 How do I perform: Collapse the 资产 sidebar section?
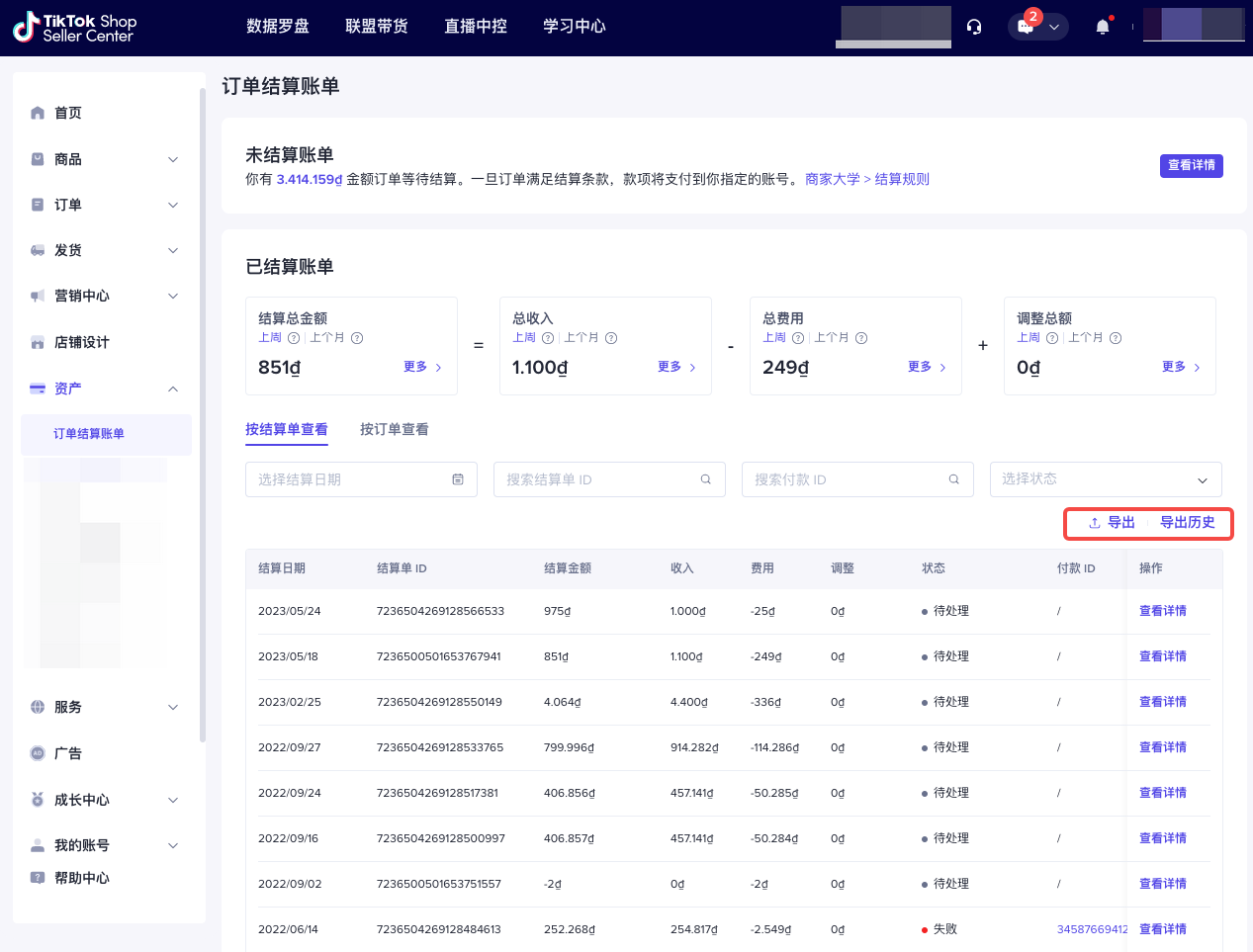173,389
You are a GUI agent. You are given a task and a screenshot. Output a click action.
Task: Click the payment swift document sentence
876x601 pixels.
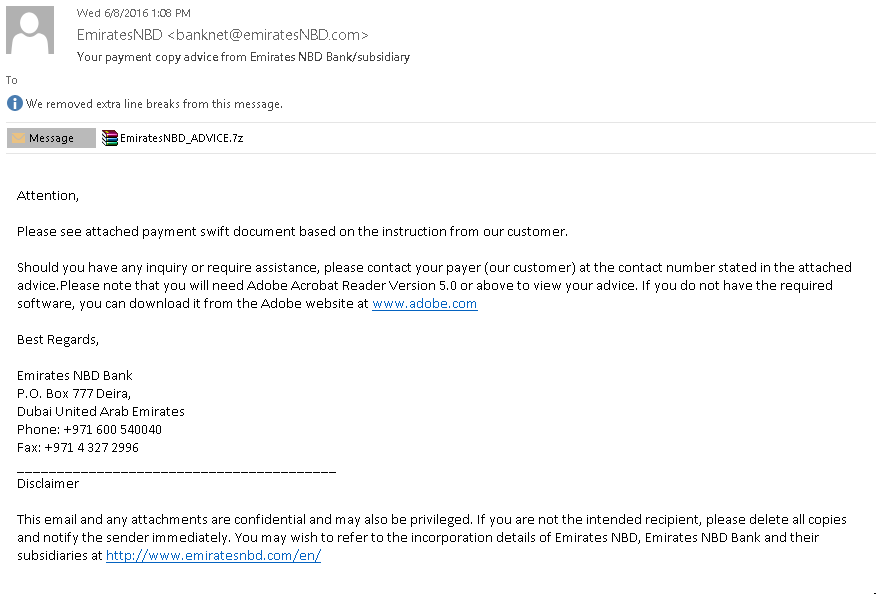pyautogui.click(x=292, y=231)
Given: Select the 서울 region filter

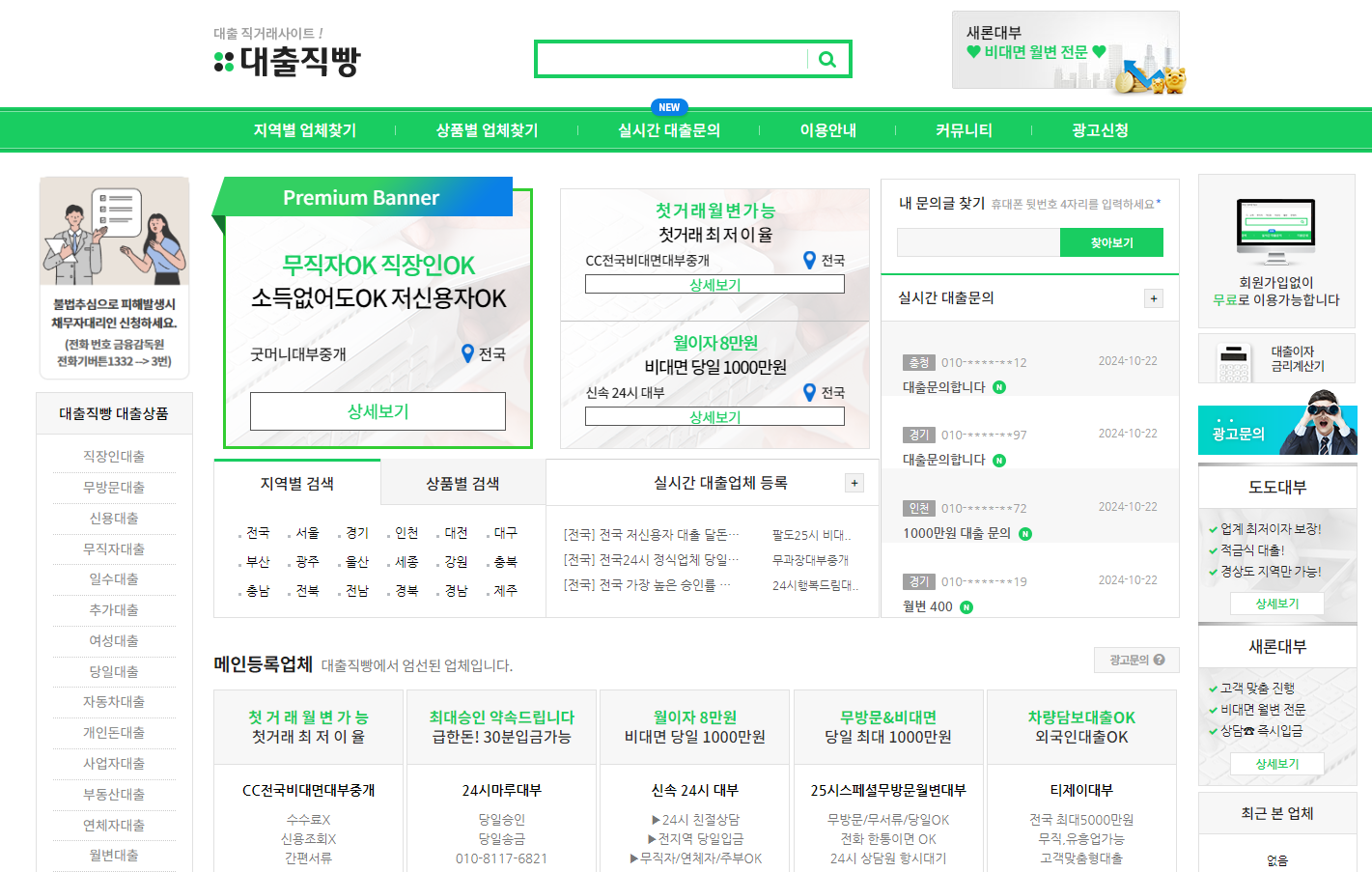Looking at the screenshot, I should click(x=307, y=531).
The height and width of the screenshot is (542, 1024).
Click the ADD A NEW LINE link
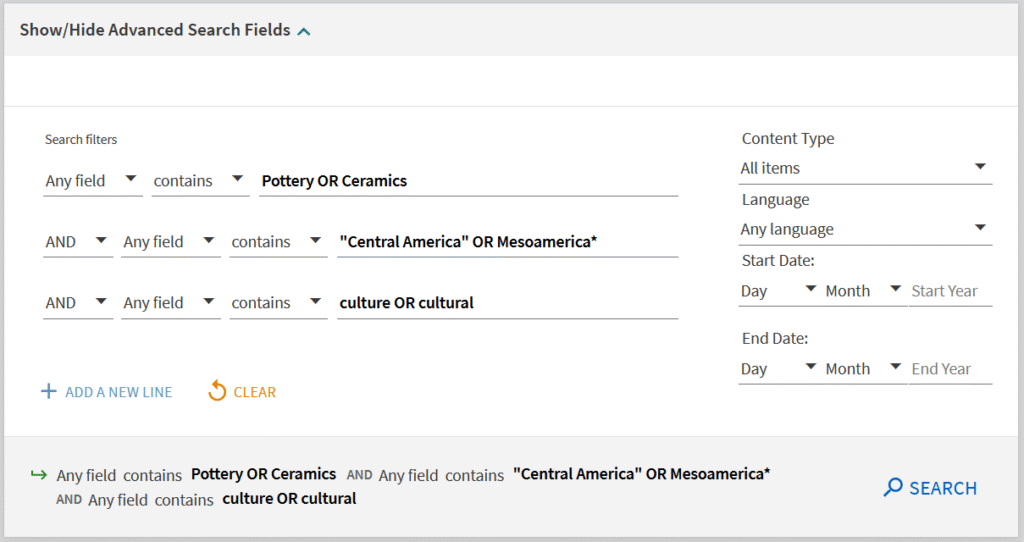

» PROBLEM STATEMENT:
Your copy should hold every record word for word and none of the pictures.

» ANSWER FOR THE TASK:
 How do I perform: Collapse the 资产 sidebar section?
173,389
You are a GUI agent. You are given a task and a screenshot. Output a click action.
Task: Click the payment swift document sentence
876x601 pixels.
pyautogui.click(x=292, y=231)
Given: Select the 서울 region filter

Looking at the screenshot, I should click(x=307, y=531).
The height and width of the screenshot is (542, 1024).
Click the ADD A NEW LINE link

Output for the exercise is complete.